### Questions
1. Say whether each statement below agrees with the text about Paul Taublieb, answering yes or no and quoting the words of the text that decide it. (a) "Enslavement: The True Story of Fanny Kemble" won the Literacy in Media Award in 2001. (b) "The Vow" starred Channing Tatum and Jane Seymour. (c) "Pipeline Sessions" is about a live motorcycle stunt show.
2. Write the next part of the text about Paul Taublieb, beginning after its final sentence about "The Lost Wave: An African Surf Story."
Segment Start: Quoted passage
= Paul Taublieb =

American director, writer, and producer

Paul Taublieb is an American director, writer, and producer best known for films such as The Vow and the Emmy Award-winning documentaries "Unchained: The Untold Story of Freestyle MotoCross" and "Hawaiian: The Legend of Eddie Aikau" (part of ESPN's 30 for 30 series).

== Career ==
===Film===
Taublieb found early success producing television movies, including the award-winning anti-slavery film "Enslavement: The True Story of Fanny Kemble" (2000), winner of the Literacy in Media Award (2001) for Showtime. Starring Jane Seymour, "Enslavement" tells the real-life story of a British actress who speaks out against slavery after marrying an American plantation owner. In 2012, Taublieb broke away from television to produce a feature film, "The Vow," starring Channing Tatum and Rachel McAdams. It grossed almost $200M at the box office and is the eighth highest-grossing romantic drama since the 1980s.

===Documentary===
After getting his start in narrative film, Taublieb established himself in the production of documentaries focusing primarily on action sports projects, including the specials "Pipeline Sessions" (2002), about the lives of the world's top surfers, and "The Making of Motowars" (2005), a behind-the-scenes look at a live motorcycle stunt show. He then traveled to the remote island of São Tomé to direct "The Lost Wave: An African Surf Story," an exploration of the distinct surfing subculture that has developed in the isolated nation.
Segment End: Quoted passage
Segment Start: Entries shown
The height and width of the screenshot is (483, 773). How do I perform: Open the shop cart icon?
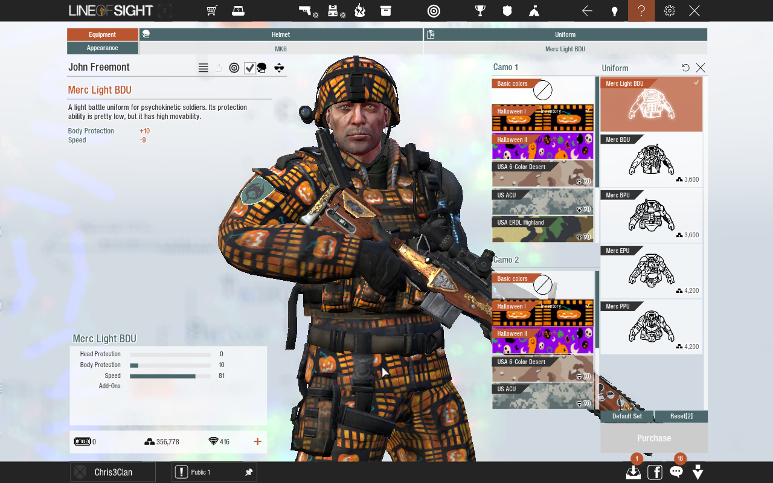click(x=212, y=11)
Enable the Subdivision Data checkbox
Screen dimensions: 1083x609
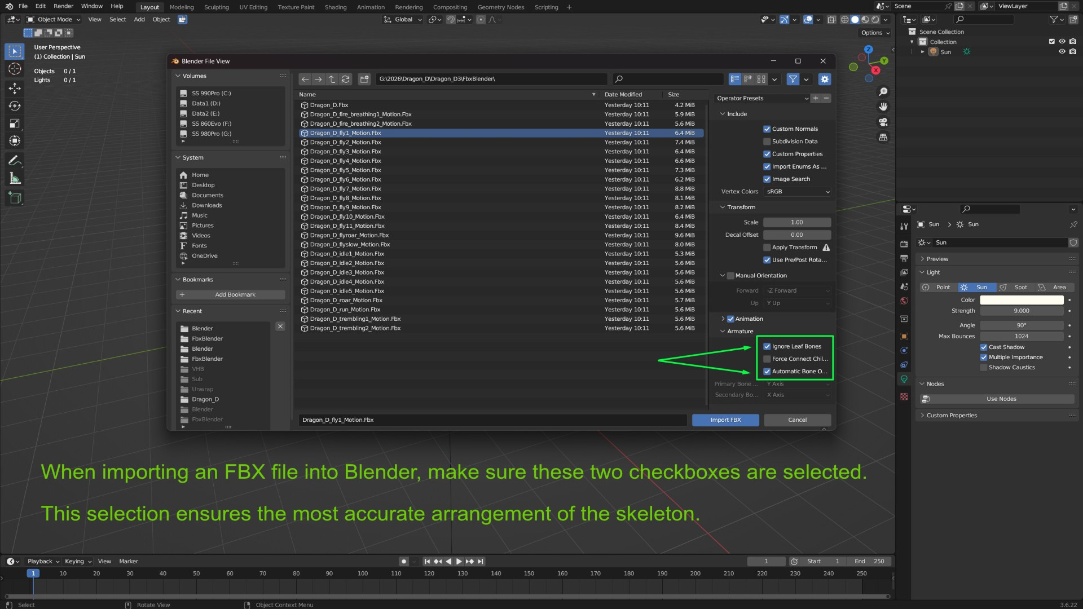pos(767,142)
Segment End: Entries shown
### Set of answers
1.
(a) Yes: "winner of the Literacy in Media Award (2001) for Showtime"
(b) No: "starring Channing Tatum and Rachel McAdams"
(c) No: "about the lives of the world's top surfers"

2.
In 2011, Taublieb served as producer and creative director for the documentary film "Fastest," a documentary following the 2010 season of the MotoGP, known as the Grand Prix of motorcycle racing. The film features Jorge Lorenzo, Valentino Rossi, Ben Spies, and narration by Ewan McGregor. Taublieb also produced an installment of the ESPN documentary series 30 for 30, entitled "Hawaiian: The Legend of Eddie Aikau" (2013). The film chronicles the life and disappearance of the famed big wave surfer Eddie Aikau, who died while attempting to find help after his sailing canoe capsized. In 2014, the film won an Emmy Award for Best Sports Documentary.

As a producer and director, Taublieb has created several motocross-focused documentary films. "Unchained: The Untold Story of Freestyle Motocross" (2016) tells the story of the birth of freestyle motocross, featuring Carey Hart, Tony Hawk, Travis Pastrana, and narration by Josh Brolin. It was released on Netflix and won the 2017 Emmy Award for Outstanding Long Sports Documentary.

Most recently, Taublieb completed "Blood Line: The Life and Times of Brian Deegan" (2018) about the most decorated Freestyle Motocross rider in history.

===Sports===

Taublieb is one of the creators of the ESPN X Games and has produced many of the moto-x competitions. He also produces live content and athlete features for the event. Alongside partners Rob Dyrdek and David Paull, Taublieb created ISX Scoring, the premier real-time scoring system for action sports events.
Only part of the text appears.